The bank also said it has been 'solidly profitable' this quarter, and that the outlook for the three-month period is 'roughly in line' with analyst forecasts.
JPMorgan said its decision to lower its quarterly dividend to 5 cents per share from 38 cents will save $5 billion of common equity a year. It hopes the lowered payout will help it pay back the $25 billion of capital it got in October from the government's Troubled Asset Relief Programme faster.

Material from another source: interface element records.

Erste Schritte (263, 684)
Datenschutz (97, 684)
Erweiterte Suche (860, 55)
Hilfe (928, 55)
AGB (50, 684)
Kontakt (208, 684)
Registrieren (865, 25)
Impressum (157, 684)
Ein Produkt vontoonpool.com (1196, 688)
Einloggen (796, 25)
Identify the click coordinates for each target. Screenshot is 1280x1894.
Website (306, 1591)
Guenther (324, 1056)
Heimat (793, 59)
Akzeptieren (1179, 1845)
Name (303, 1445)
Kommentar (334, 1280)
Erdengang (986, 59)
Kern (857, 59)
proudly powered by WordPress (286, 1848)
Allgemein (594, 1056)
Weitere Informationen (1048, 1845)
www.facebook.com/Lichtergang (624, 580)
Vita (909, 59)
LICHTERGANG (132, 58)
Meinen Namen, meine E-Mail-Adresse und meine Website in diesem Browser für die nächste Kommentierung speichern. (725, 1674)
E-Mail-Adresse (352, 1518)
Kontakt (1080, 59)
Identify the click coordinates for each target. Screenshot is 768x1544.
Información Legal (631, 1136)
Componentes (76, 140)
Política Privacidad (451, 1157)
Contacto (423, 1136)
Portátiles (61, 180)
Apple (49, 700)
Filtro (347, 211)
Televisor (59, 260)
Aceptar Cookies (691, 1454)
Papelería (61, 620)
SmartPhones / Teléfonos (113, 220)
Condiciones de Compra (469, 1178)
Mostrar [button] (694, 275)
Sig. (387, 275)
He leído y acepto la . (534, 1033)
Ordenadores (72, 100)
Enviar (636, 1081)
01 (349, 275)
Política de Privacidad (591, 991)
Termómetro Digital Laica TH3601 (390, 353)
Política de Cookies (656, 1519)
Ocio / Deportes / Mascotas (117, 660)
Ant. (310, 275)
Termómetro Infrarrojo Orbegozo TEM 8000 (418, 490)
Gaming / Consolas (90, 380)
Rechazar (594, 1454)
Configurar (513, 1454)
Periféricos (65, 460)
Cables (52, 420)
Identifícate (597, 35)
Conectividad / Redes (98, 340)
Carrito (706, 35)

'Extraordinary times must call for extraordinary measures,' CEO Jamie Dimon said on a conference call. He said PMorgan was not asked by anybody to cut the payout, but did so out of a 'normal abundance of caution.'
JPMorgan expects in the first quarter to record about $2 billion of credit costs and writedowns at its investment bank, to boost reserves for credit cards and home lending, and to write down about $400m in its private equity business.
It also said earnings expectations are on track from its September purchase of the banking units of failed lender Washington Mutual.
Analysts, on average, expected JPMorgan to post a quarterly profit of 35 cents per share on revenue of $21.96 billion.
Bank of America and Citigroup, JPMorgan's largest rivals, have slashed their quarterly dividends to a cent per share since November.
Dimon said the dividend cut reflects the potential, not the certainty, for a 'highly stressed environment' of a two-year economic recession where the US unemployment rate rises above 10%, and home prices fall 40% from their peaks.
JPMorgan said it hopes to return to a 'more normalised' dividend when the environment stabilises.